■ Directions for this task
Reproduce all the entries beneath this sentence exactly.

[[ Supplied entries open ]]

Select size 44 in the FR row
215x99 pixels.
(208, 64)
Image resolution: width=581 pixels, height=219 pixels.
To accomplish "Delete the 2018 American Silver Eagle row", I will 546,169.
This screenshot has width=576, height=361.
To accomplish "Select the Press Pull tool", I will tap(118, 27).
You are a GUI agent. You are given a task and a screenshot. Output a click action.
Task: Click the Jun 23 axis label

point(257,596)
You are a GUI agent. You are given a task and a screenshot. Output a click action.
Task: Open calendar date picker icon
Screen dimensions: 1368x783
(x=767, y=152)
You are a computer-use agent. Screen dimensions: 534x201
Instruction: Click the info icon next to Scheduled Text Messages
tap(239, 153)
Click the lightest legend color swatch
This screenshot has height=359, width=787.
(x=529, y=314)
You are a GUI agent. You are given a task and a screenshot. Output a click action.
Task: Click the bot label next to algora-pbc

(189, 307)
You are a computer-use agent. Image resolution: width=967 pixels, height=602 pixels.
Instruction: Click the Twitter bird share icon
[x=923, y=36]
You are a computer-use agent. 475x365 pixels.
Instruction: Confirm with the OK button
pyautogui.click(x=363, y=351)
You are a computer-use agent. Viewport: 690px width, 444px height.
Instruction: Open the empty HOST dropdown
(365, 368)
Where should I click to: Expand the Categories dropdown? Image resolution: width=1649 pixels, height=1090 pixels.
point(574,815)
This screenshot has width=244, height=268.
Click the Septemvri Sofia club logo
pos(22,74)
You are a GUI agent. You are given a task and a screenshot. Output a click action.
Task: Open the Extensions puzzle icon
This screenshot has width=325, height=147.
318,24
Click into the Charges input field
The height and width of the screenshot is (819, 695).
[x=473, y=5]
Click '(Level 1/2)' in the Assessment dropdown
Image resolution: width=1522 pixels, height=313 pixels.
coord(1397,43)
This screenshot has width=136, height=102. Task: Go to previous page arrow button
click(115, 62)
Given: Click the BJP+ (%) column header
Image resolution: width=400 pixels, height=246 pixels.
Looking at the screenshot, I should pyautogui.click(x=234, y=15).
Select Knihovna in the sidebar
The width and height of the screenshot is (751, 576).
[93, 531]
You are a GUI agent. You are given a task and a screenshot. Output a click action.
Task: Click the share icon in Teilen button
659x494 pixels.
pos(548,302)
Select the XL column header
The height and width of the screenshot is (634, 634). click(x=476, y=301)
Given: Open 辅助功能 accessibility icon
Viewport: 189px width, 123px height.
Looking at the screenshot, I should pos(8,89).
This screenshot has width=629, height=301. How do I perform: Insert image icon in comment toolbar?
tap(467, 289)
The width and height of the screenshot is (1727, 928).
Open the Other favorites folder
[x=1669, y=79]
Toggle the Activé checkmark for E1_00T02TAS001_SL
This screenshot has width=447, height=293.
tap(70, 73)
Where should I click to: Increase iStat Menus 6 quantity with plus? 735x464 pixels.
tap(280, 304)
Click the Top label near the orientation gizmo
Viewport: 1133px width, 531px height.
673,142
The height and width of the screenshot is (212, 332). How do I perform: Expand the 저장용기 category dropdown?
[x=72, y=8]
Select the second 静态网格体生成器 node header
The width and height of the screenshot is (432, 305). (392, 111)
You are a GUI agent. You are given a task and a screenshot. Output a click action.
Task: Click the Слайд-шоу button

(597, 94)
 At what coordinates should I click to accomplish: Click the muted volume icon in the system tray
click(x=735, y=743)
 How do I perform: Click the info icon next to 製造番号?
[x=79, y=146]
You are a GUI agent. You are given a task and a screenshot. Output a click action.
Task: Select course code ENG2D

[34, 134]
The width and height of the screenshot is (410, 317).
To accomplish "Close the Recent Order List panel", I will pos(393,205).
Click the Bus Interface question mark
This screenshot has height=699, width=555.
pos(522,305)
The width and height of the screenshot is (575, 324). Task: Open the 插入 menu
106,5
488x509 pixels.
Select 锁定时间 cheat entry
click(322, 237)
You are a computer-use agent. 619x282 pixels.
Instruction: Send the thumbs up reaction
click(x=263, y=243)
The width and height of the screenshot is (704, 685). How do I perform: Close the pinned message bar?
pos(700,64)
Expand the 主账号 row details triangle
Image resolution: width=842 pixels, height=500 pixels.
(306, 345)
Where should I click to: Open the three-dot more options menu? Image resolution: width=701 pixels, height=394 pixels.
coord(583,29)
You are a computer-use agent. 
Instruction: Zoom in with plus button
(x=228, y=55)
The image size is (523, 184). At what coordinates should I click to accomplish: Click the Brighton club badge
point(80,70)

[[ Supplied entries closed ]]

■ Written solution
Select size 44 in the FR row
215x99 pixels.
(208, 64)
Image resolution: width=581 pixels, height=219 pixels.
To accomplish "Delete the 2018 American Silver Eagle row", I will 546,169.
This screenshot has width=576, height=361.
To accomplish "Select the Press Pull tool", I will tap(118, 27).
You are a GUI agent. You are given a task and a screenshot. Output a click action.
Task: Click the Jun 23 axis label

point(257,596)
You are a GUI agent. You are given a task and a screenshot. Output a click action.
Task: Open calendar date picker icon
Screen dimensions: 1368x783
(x=767, y=152)
You are a computer-use agent. Screen dimensions: 534x201
Instruction: Click the info icon next to Scheduled Text Messages
tap(239, 153)
Click the lightest legend color swatch
This screenshot has height=359, width=787.
(x=529, y=314)
You are a GUI agent. You are given a task and a screenshot. Output a click action.
Task: Click the bot label next to algora-pbc

(189, 307)
You are a computer-use agent. Image resolution: width=967 pixels, height=602 pixels.
Instruction: Click the Twitter bird share icon
[x=923, y=36]
You are a computer-use agent. 475x365 pixels.
Instruction: Confirm with the OK button
pyautogui.click(x=363, y=351)
You are a computer-use agent. Viewport: 690px width, 444px height.
Instruction: Open the empty HOST dropdown
(365, 368)
Where should I click to: Expand the Categories dropdown? Image resolution: width=1649 pixels, height=1090 pixels.
point(574,815)
This screenshot has width=244, height=268.
Click the Septemvri Sofia club logo
pos(22,74)
You are a GUI agent. You are given a task and a screenshot. Output a click action.
Task: Open the Extensions puzzle icon
This screenshot has width=325, height=147.
318,24
Click into the Charges input field
The height and width of the screenshot is (819, 695).
[x=473, y=5]
Click '(Level 1/2)' in the Assessment dropdown
Image resolution: width=1522 pixels, height=313 pixels.
coord(1397,43)
This screenshot has width=136, height=102. Task: Go to previous page arrow button
click(115, 62)
Given: Click the BJP+ (%) column header
Image resolution: width=400 pixels, height=246 pixels.
Looking at the screenshot, I should pyautogui.click(x=234, y=15).
Select Knihovna in the sidebar
The width and height of the screenshot is (751, 576).
[93, 531]
You are a GUI agent. You are given a task and a screenshot. Output a click action.
Task: Click the share icon in Teilen button
659x494 pixels.
pos(548,302)
Select the XL column header
The height and width of the screenshot is (634, 634). click(x=476, y=301)
Given: Open 辅助功能 accessibility icon
Viewport: 189px width, 123px height.
Looking at the screenshot, I should pos(8,89).
This screenshot has width=629, height=301. How do I perform: Insert image icon in comment toolbar?
tap(467, 289)
The width and height of the screenshot is (1727, 928).
Open the Other favorites folder
[x=1669, y=79]
Toggle the Activé checkmark for E1_00T02TAS001_SL
This screenshot has width=447, height=293.
tap(70, 73)
Where should I click to: Increase iStat Menus 6 quantity with plus? 735x464 pixels.
tap(280, 304)
Click the Top label near the orientation gizmo
Viewport: 1133px width, 531px height.
673,142
The height and width of the screenshot is (212, 332). How do I perform: Expand the 저장용기 category dropdown?
[x=72, y=8]
Select the second 静态网格体生成器 node header
The width and height of the screenshot is (432, 305). (392, 111)
You are a GUI agent. You are given a task and a screenshot. Output a click action.
Task: Click the Слайд-шоу button

(597, 94)
 At what coordinates should I click to accomplish: Click the muted volume icon in the system tray
click(x=735, y=743)
 How do I perform: Click the info icon next to 製造番号?
[x=79, y=146]
You are a GUI agent. You are given a task and a screenshot. Output a click action.
Task: Select course code ENG2D

[34, 134]
The width and height of the screenshot is (410, 317).
To accomplish "Close the Recent Order List panel", I will pos(393,205).
Click the Bus Interface question mark
This screenshot has height=699, width=555.
pos(522,305)
The width and height of the screenshot is (575, 324). Task: Open the 插入 menu
106,5
488x509 pixels.
Select 锁定时间 cheat entry
click(322, 237)
You are a computer-use agent. 619x282 pixels.
Instruction: Send the thumbs up reaction
click(x=263, y=243)
The width and height of the screenshot is (704, 685). How do I perform: Close the pinned message bar?
pos(700,64)
Expand the 主账号 row details triangle
Image resolution: width=842 pixels, height=500 pixels.
(306, 345)
Where should I click to: Open the three-dot more options menu? Image resolution: width=701 pixels, height=394 pixels.
coord(583,29)
You are a computer-use agent. 
Instruction: Zoom in with plus button
(x=228, y=55)
The image size is (523, 184). At what coordinates should I click to accomplish: Click the Brighton club badge
point(80,70)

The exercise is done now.